State’s Economy Expands 2.4% in 2025

Connecticut’s economy expanded 2.4% in 2025, 12th fastest among all states despite a challenging beginning and end to the year.
The U.S. Bureau of Economic Analysis’ April 9 report showed a slowdown in the fourth quarter to 0.5%, following rapid third quarter growth of 5.6%.
The year overall was bookended by slower growth, with first quarter output at 0.3% annualized, largely due to federal policy shifts around tariffs.
On an industry level, Connecticut’s economy was driven by transportation and warehousing, professional services, arts, entertainment, and recreation, durable goods manufacturing, and wholesale trade.
Connecticut was the second fastest growing economy in New England behind Massachusetts, which grew at a 2.4% clip.
The New England economy grew 2.2% in 2025, with U.S. GDP expanding 2.1%.
‘Resilience’
CBIA president and CEO Chris DiPentima said the GDP report “highlights the resilience of Connecticut’s economy despite a significant slowdown in the fourth quarter.”
“It’s encouraging to see key industries like transportation and warehousing, professional services, and durable goods manufacturing driving overall growth in 2025,” he said.
“Connecticut’s growth underscores the innovation and adaptability of our employers and employees amid rising costs and ongoing economic uncertainty.”

DiPentima added that the fourth quarter slowdown “highlights the ongoing headwinds that are challenging the state’s economic growth.”
“This must serve as a reminder to state lawmakers that the policies they adopt this session must offset the growing uncertainty and volatility at the federal level,” he said.

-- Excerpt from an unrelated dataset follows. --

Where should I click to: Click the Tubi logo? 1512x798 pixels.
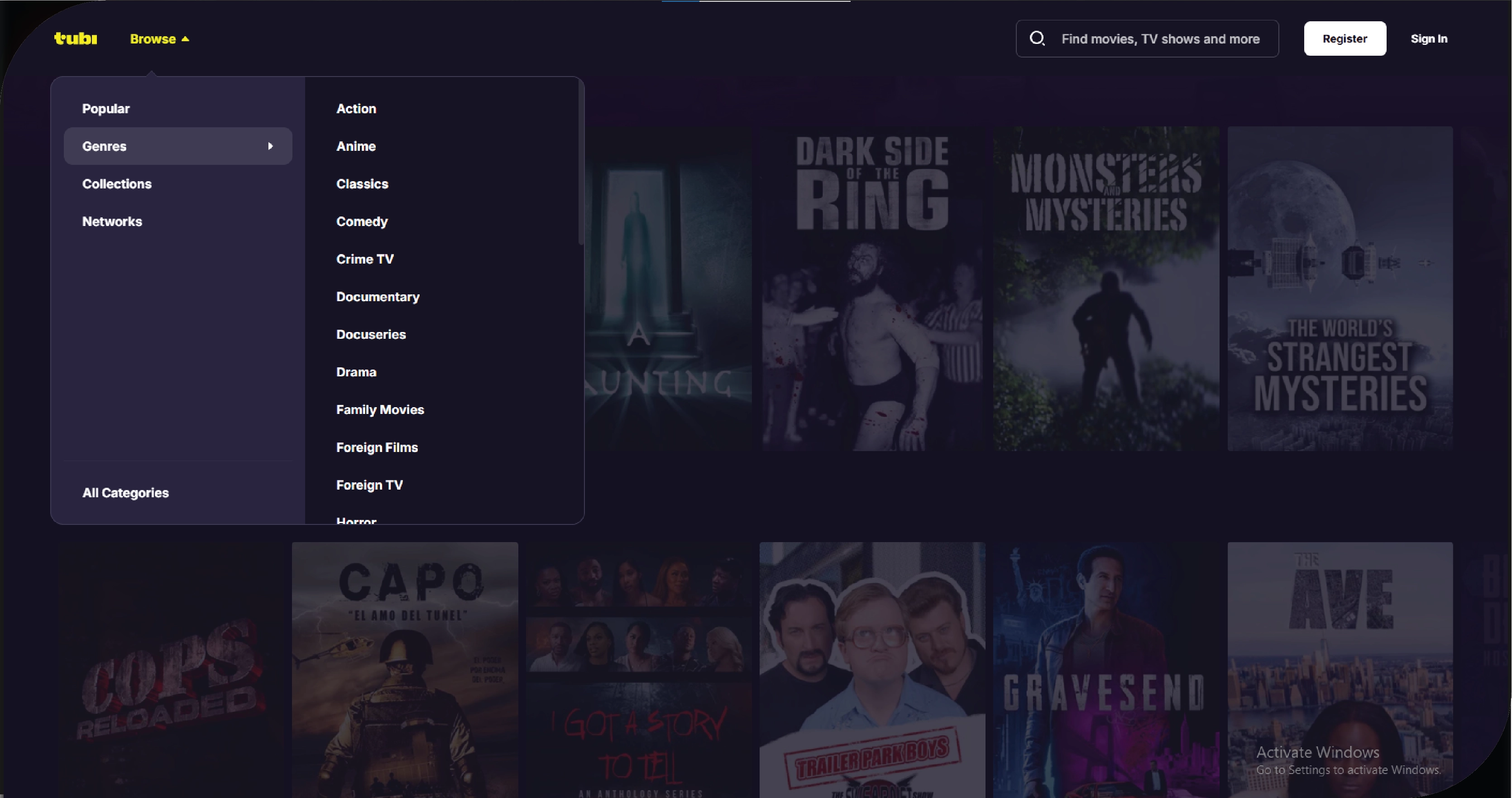point(76,39)
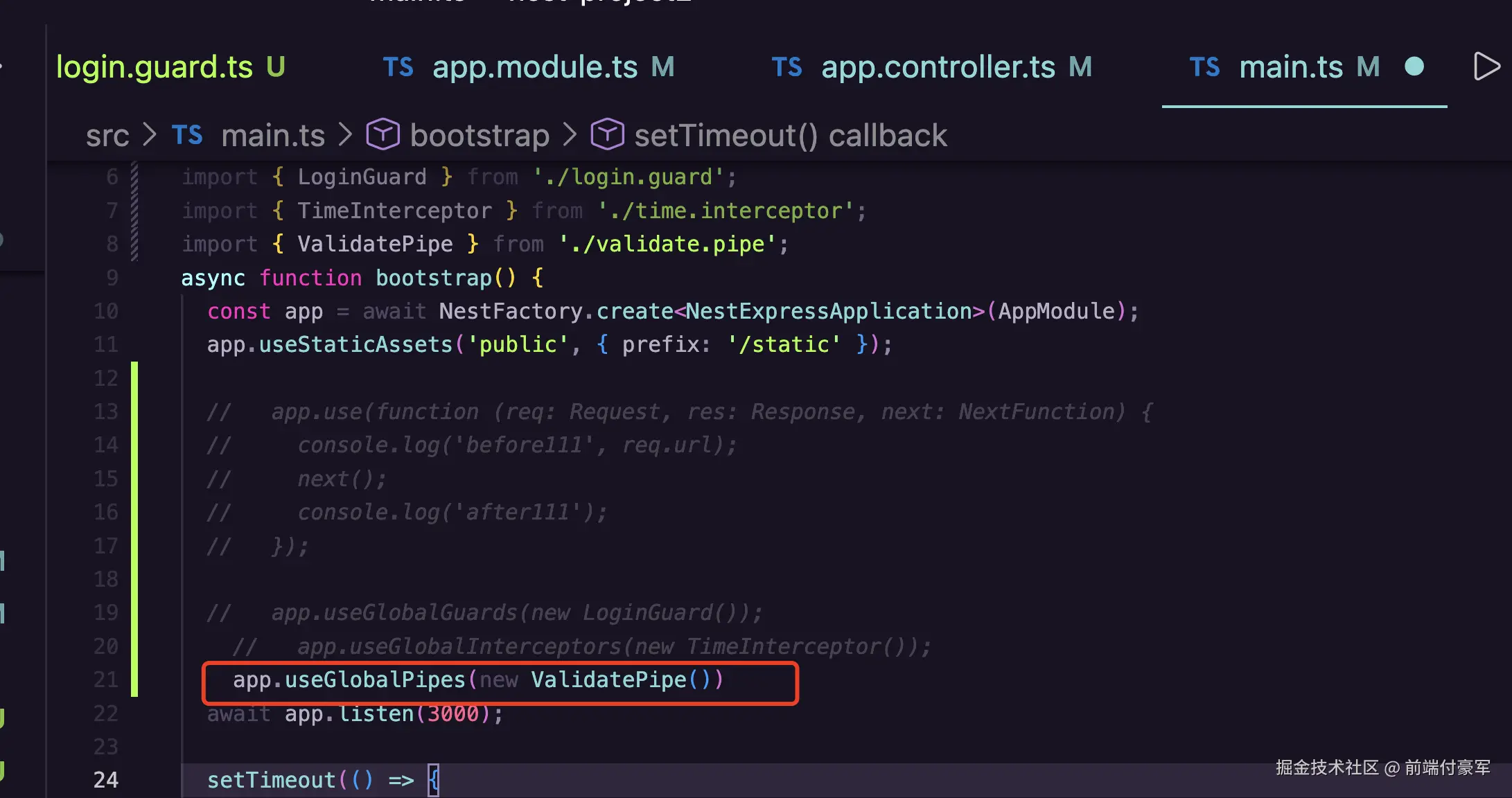Click the TS icon on app.controller.ts tab

click(x=786, y=67)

“Labor force challenges and rising costs—from energy to healthcare—remain key barriers to growth, especially for small businesses.
“For Connecticut to build on the momentum from 2025, it’s critical that we focus on policies that support business and make it more affordable for employers to innovate and invest in their companies and employees.”
Sector Overview
Connecticut’s $293 billion real GDP accounts for 24% of New England’s $1.2 trillion economy, and is the second largest in the region behind Massachusetts ($644.2 billion).
Thirteen of the industry supersectors tracked by BEA posted real growth in 2025, led by transportation and warehousing, which expanded 8.8%.
Professional, scientific, and technical services grew 5.2%, followed by arts, entertainment, and recreation (4.3%), durable goods manufacturing (4.3%), wholesale trade (3.4%), healthcare and social assistance (3.4%), real estate (2.2%), construction (2.1%), administrative services (1.9%), finance and insurance (1.7%), state and local government (1.7%), military (0.8%), and mining (6.8%).
Connecticut’s $293 billion GDP accounts for 24% of New England’s $1.2 trillion economy.
Total manufacturing output grew 2.1% last year despite sector payrolls declining 2.1% between December 2024 and December 2025.
Eight sectors contracted, led by federal civilian government (-5.5%), nondurable goods manufacturing (-5.2%), utilities (-2.1%), other services (-1.4%), accommodation and food services (-1.2%), retail trade (-1.2%), educational services (-0.5%), and management of companies (-0.4%).
At 3.1% growth, South Carolina had the country’s fastest economy in 2025, followed by Florida (3.1%), New York (2.9%), Utah (2.8%), and Alaska (2.8%).
North Dakota’s economy grew just 0.3%, with D.C. (0.4%), Wyoming (0.5%), West Virginia (0.5%), and Maine (0.6%) filling out the bottom five.
Personal Income
Connecticut’s personal income, a key measure of economic competitiveness, grew 4.4% in 2025—39th in the nation—growing 4.6% in the first quarter, 4.5% in the second quarter, 4.3% in the third, and 4.2% in the fourth.
At $98,879, Connecticut’s per capita personal income is the highest among all states, surpassing Massachusetts ($97,456) to reclaim the top spot.
Connecticut trailed Massachusetts in 2024 ($95,083 vs. $93,575) but stronger per capita gains reversed the ranking. Only the District of Columbia ($116,121) is higher.
Connecticut’s per capita personal income is the highest among all states.
New England per capita personal income rose to $91,818, while U.S. per capita personal income grew to $76,393.
New Hampshire posted 5% personal income growth (18th), followed by Rhode Island (5%; 22nd), Maine (4.7%; 28th), Connecticut (4.4%; 39th), Massachusetts (4.4%; 40th), and Vermont (4%; 47th).
South Dakota (5.9%) saw the year’s largest increase, followed by North Carolina (5.8%), Kansas (5.8%), South Carolina (5.7%), and Delaware (5.6%).
The District of Columbia experienced the weakest personal income growth at 3.2%, followed by Maryland (3.3%), Louisiana (3.8%), Vermont (4.0%), and Wyoming (4.1%).